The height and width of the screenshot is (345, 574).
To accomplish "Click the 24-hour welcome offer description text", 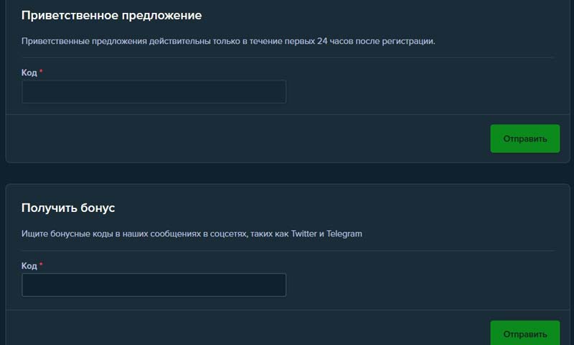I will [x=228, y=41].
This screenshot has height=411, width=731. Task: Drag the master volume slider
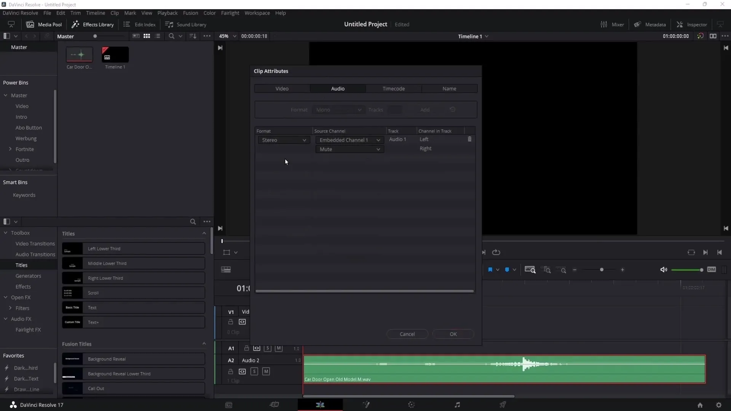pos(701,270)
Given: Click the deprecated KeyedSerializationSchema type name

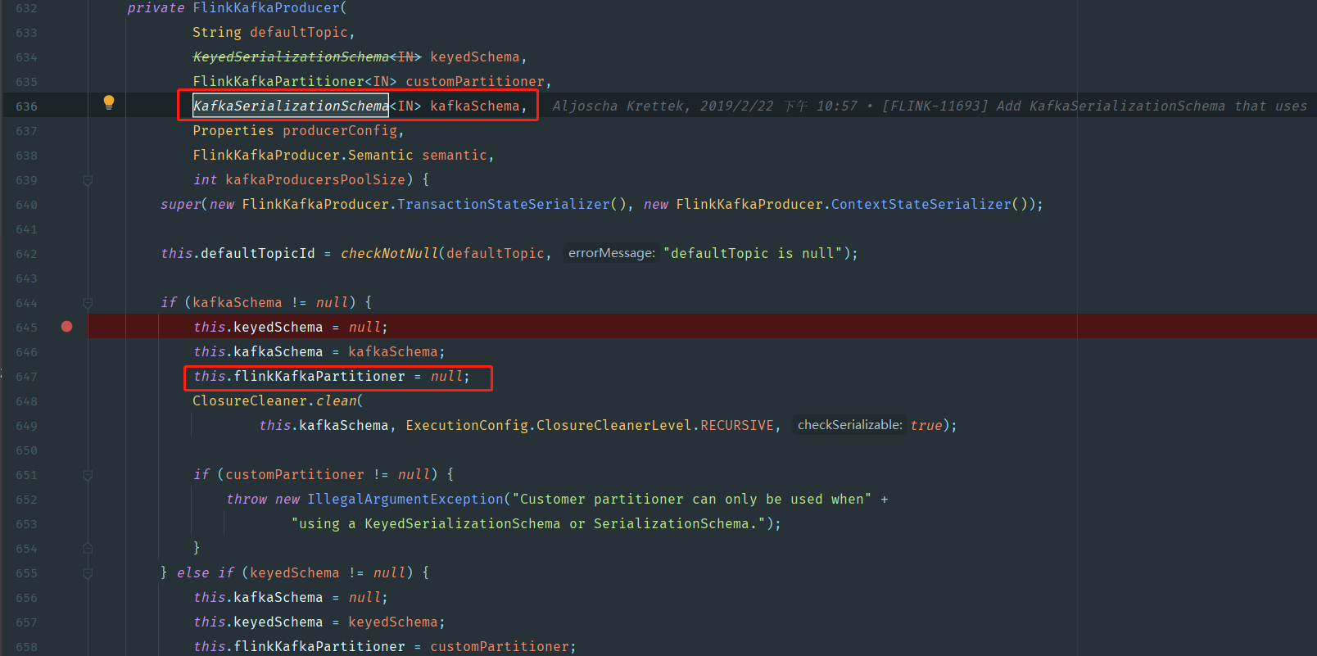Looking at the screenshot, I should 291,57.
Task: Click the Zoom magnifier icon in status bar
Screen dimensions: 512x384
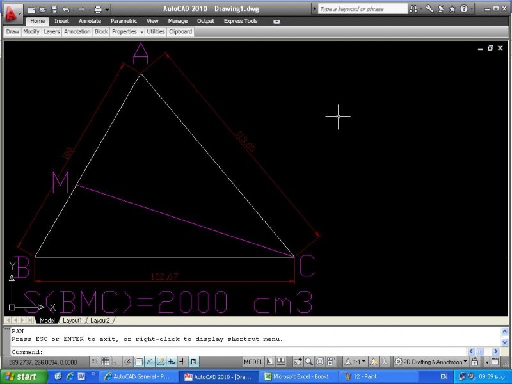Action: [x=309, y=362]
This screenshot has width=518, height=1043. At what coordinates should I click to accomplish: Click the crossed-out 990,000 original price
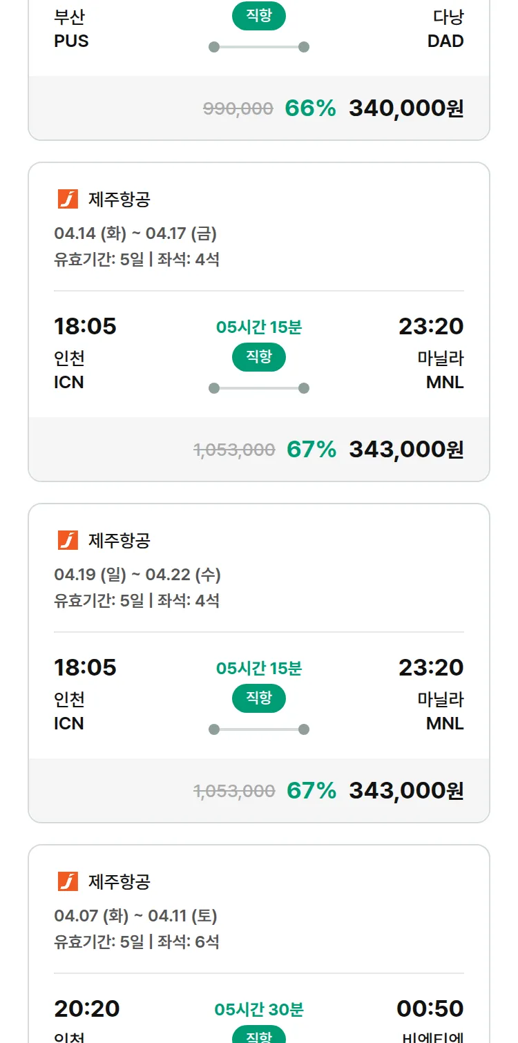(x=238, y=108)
########################################
Here the lines from the one containing "Screen dimensions: 512x384" through the end of the material are to be copied exactly, with the pictures omitted.

*WRITTEN ANSWER*.
Screen dimensions: 512x384
Action: [x=309, y=362]
This screenshot has width=518, height=1043. At what coordinates should I click to accomplish: Click the crossed-out 990,000 original price
(x=238, y=108)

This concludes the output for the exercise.